> [Задание 1]:
Чем, согласно фрагменту о музее и аффекте, вызвано кардинальное изменение общественной модальности и назначения публичного музея? Ответьте в одном–трех предложениях.
> [Задание 2]:
Чему, по словам фрагмента о музее и аффекте, уступает место музейная герменевтика?
> [Задание 3]:
Подхватите фрагмент о музее и аффекте и напишите его продолжение после последнего предложения.
===== Предложенный фрагмент
Политика аффекта. Музей как пространство публичной истории — страница 8 из 76

Хотя в словаре музея аффект не обрел пока строгой дефиниции, в данном контексте его возможно понимать прежде всего как способ воссоздания прошлого на основе личных впечатлений, воспоминаний и опыта (в том числе телесного), а не общеисторического знания. По нашему убеждению, подобное употребление понятия «аффект» служит свидетельством кардинального изменения общественной модальности и назначения публичного музея вследствие постепенного элиминирования его прежнего статуса «второй реальности». Музей оказывается все менее востребован как классификатор, а самое главное — интерпретатор, создатель и промоутер научного знания, творец так называемых «больших нарративов» мировой истории и культуры. Язык музея как особая символическая смыслообразующая система, способная передавать с помощью разнообразных объектов содержательно сложные, в том числе абстрактные понятия, теряет в современной культуре приоритетную позицию. Музейная герменевтика уступает место политике аффекта97, интеллектуальное начало — чувственному. В широком смысле речь идет о новой культурной стратегии, в которой ставка делается уже не на рациональный познавательный ресурс музея, а на силу его непосредственного сенсуального и эмоционального воздействия на личность, что неизбежно ведет к переформатированию сложившейся музейной парадигмы.
==========
===== Выдержка из данных
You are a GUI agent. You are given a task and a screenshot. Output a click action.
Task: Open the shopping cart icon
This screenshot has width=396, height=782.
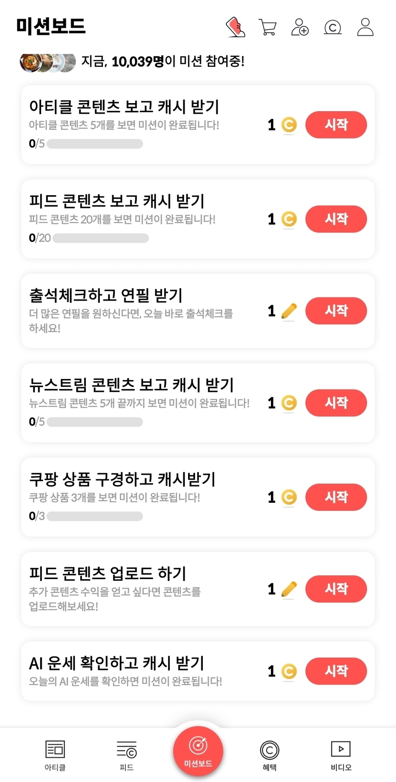coord(268,27)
==========
> [Ответ на задание 1]:
Это изменение вызвано постепенным элиминированием прежнего статуса музея как «второй реальности». Свидетельством такого изменения служит новое употребление понятия «аффект»: прошлое воссоздается на основе личных впечатлений, воспоминаний и опыта, а не общеисторического знания.

> [Ответ на задание 2]:
Политике аффекта.

> [Ответ на задание 3]:
В этих обстоятельствах музеология, еще совсем недавно испытавшая существенное влияние структурализма и семиотики и активно оперировавшая такими терминами, как «текст» или «знак», ощущает, что их уже недостаточно, чтобы описать участие музея в коммуникациях медийного общества. Для его нового позиционирования в информационной среде требуется не только формализовать сам процесс подготовки и передачи музейного сообщения, но и выявить ресурс для воздействия на те компоненты индивидуального сознания зрителя, которые не связаны непосредственно с репрезентацией, то есть на подсознание и сферу чувств. Вот почему представители так называемой новой музеологии настаивают на необходимости перенесения вектора музейных приоритетов от предмета к зрителю98. Было бы неверным при этом полагать, что музей прежде рассматривался исключительно с позиций понятийного мышления. Его исторические связи с искусством, категориями художественного и эстетического, а также столь важным для любого музея атрибутом подлинности всегда предполагали опору на эмоциональное, чувственное начало восприятия. Разговор об эмпатии или «сотворчестве» со зрителями был начат музеологией не вчера, но велся до недавнего времени вне контекста проблемы кризиса репрезентации и теории аффекта.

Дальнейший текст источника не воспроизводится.